▶ **取り組む課題**
映画『スーパーフライ』を紹介する文章の続きを、最後の文の後から書き進めてください。

『スーパーフライ』(Super Fly/1972)
タイトルを聞くと、すぐに音楽やスコアを手掛けたアーティストが出てくる映画がある。例えば『死刑台のエレベーター』ならマイルス・デイヴィス。『パリ、テキサス』ならライ・クーダー。『ブレードランナー』ならヴァンゲリス。『デッドマン』ならニール・ヤングといったように。あの音一つで、映画全体のムードを作ってしまうような音楽。
今回の『スーパーフライ』(Super Fly/1972)なら、もちろんカーティス・メイフィールドだ。映画は『黒いジャガー』(こちらはアイザック・ヘイズ)と並ぶ1970年代前半の“ブラックスプロイテーション”を代表する傑作。
“ブラックスプロイテーション”とは、黒人による黒人のための映画であり、公民権運動やニューシネマを経たことで生まれたジャンル。それまでの道徳劇の中に出てくるような優等生的な黒人より、都市部の貧民街に生きる黒人の姿をリアルに描こうとしたもの。よって犯罪や麻薬といった過激なものが多いが、内容がどうであれ、黒人としての誇りがメッセージとして込められているのが特徴。『スウィート・スウィートバック』(1971)がその先駆けと言われている。

▶ **保存済みの記録**
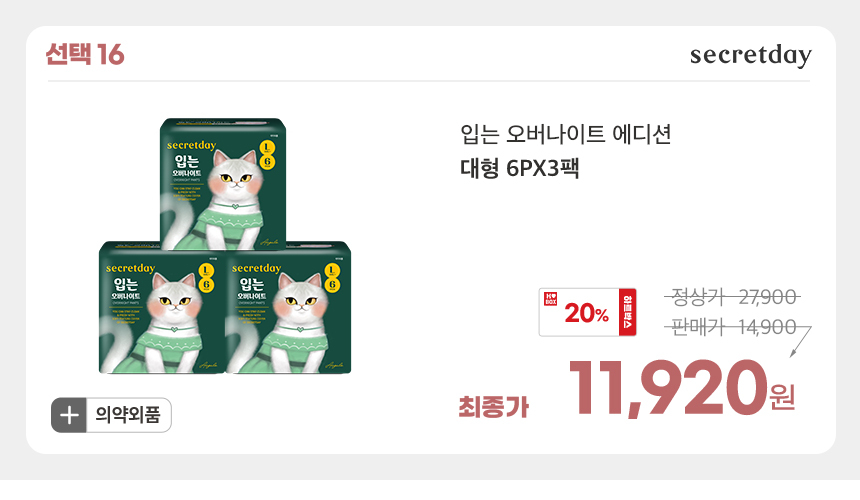Click the yellow L size badge on the top package
Viewport: 860px width, 500px height.
click(x=266, y=148)
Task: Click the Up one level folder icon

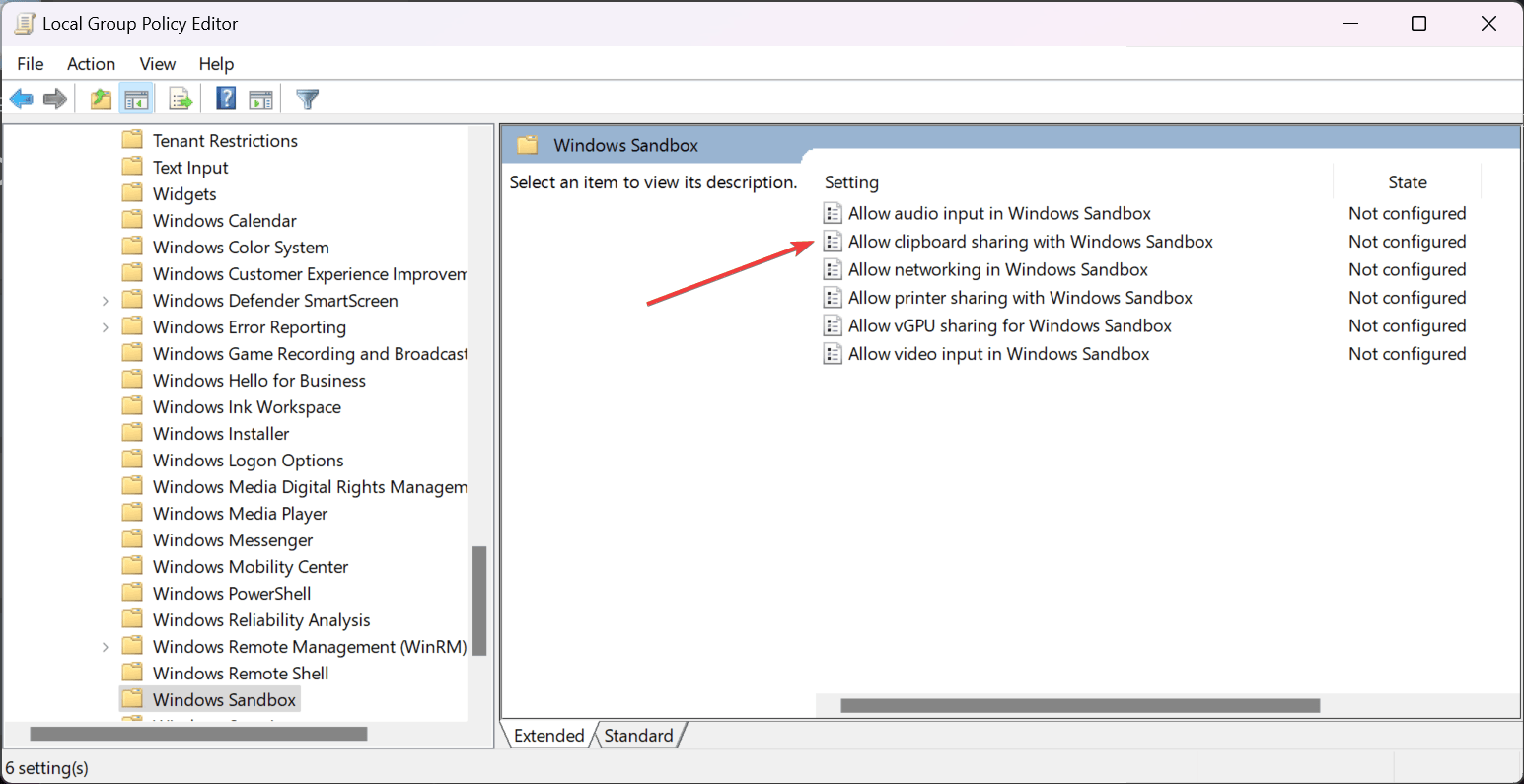Action: pos(100,98)
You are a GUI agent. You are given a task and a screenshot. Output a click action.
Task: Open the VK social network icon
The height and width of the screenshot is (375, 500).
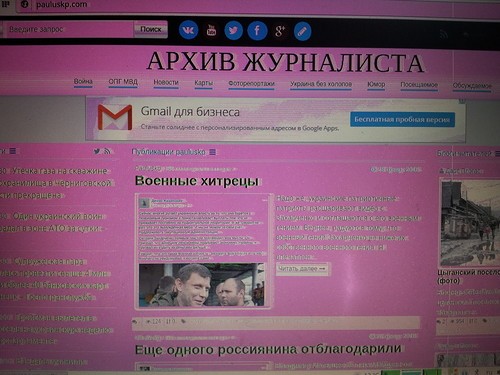(x=188, y=30)
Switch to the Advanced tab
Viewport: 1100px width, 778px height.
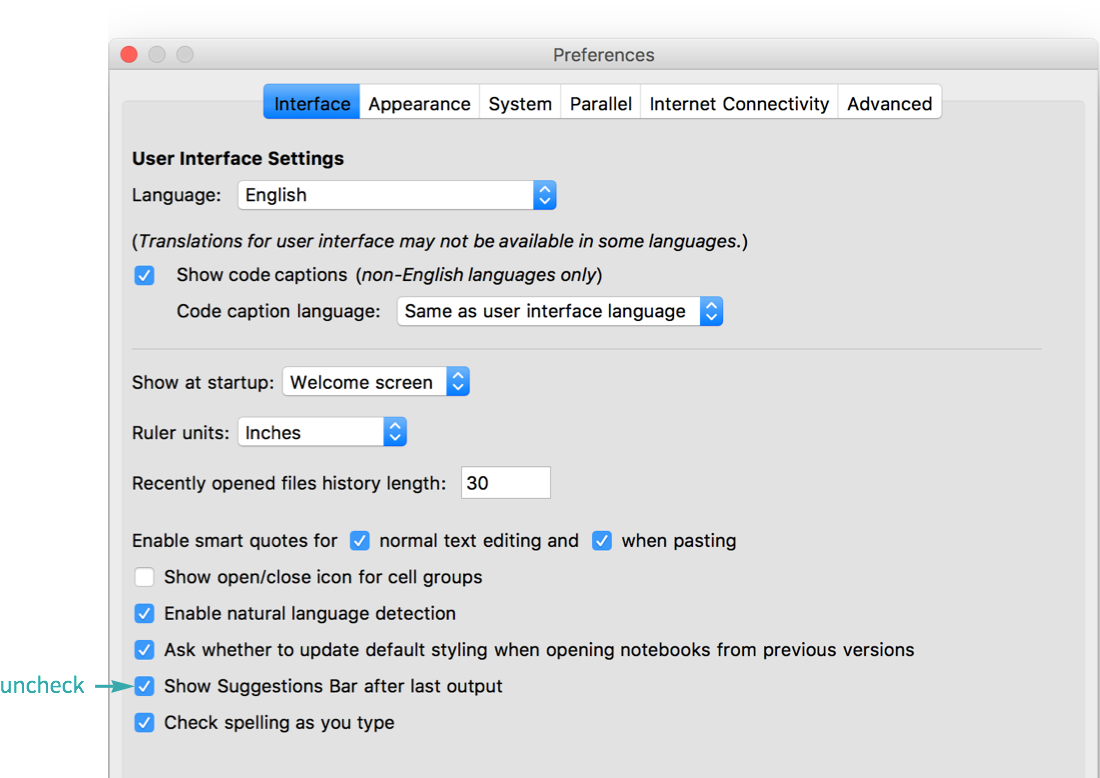tap(888, 102)
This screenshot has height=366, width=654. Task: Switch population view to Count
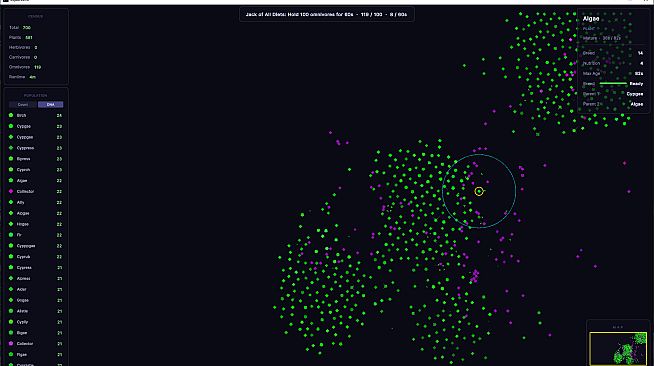pyautogui.click(x=23, y=105)
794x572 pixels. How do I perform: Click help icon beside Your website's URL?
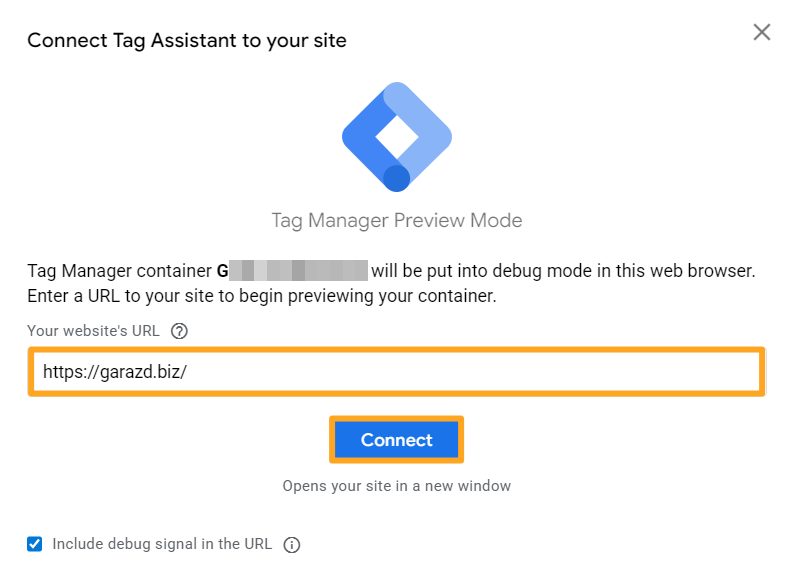coord(180,331)
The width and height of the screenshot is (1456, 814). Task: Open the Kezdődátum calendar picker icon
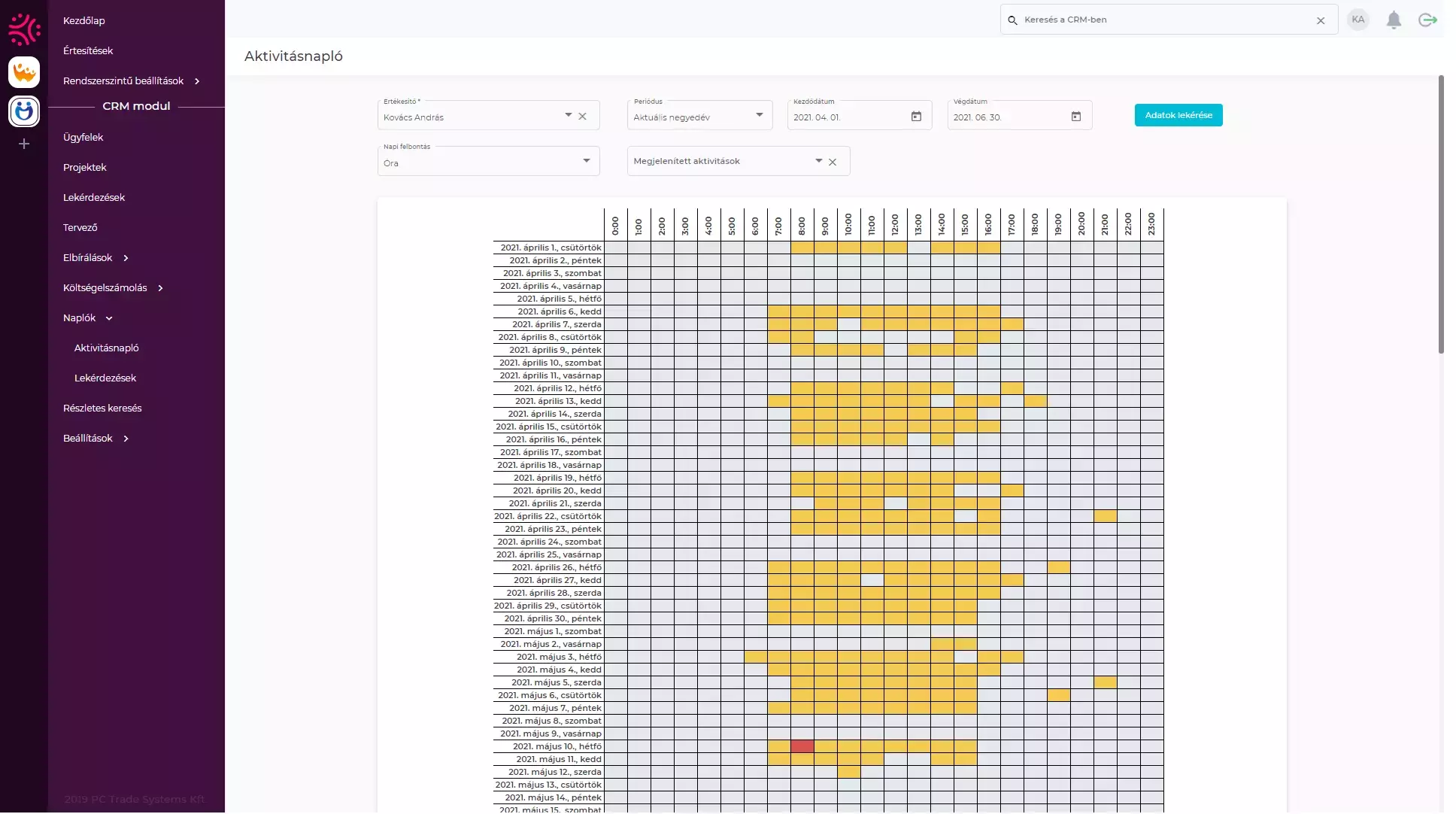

▶ **演習の結果**
『スーパーフライ』は、スタッフもキャストも、資金源もすべてが黒人の手によるもの。監督は『黒いジャガー』を手掛けたゴードン・パークスの息子。映画に出資した18人の中には、投資家、経営者、医者から売春宿の主人や女将、麻薬の売人までがいたという。まさにハーレム社会の縮図だ。
低予算だったのでほとんどがノーギャラで、街頭でのゲリラロケとなったらしいが、それゆえにフィルム全体に強烈な色気と体臭が漂うことになった。カーティス・メイフィールドのサントラ盤はビルボード総合チャートで4週に渡って1位に輝き、「Superfly」「Freddie’s Dead」もトップ10入り。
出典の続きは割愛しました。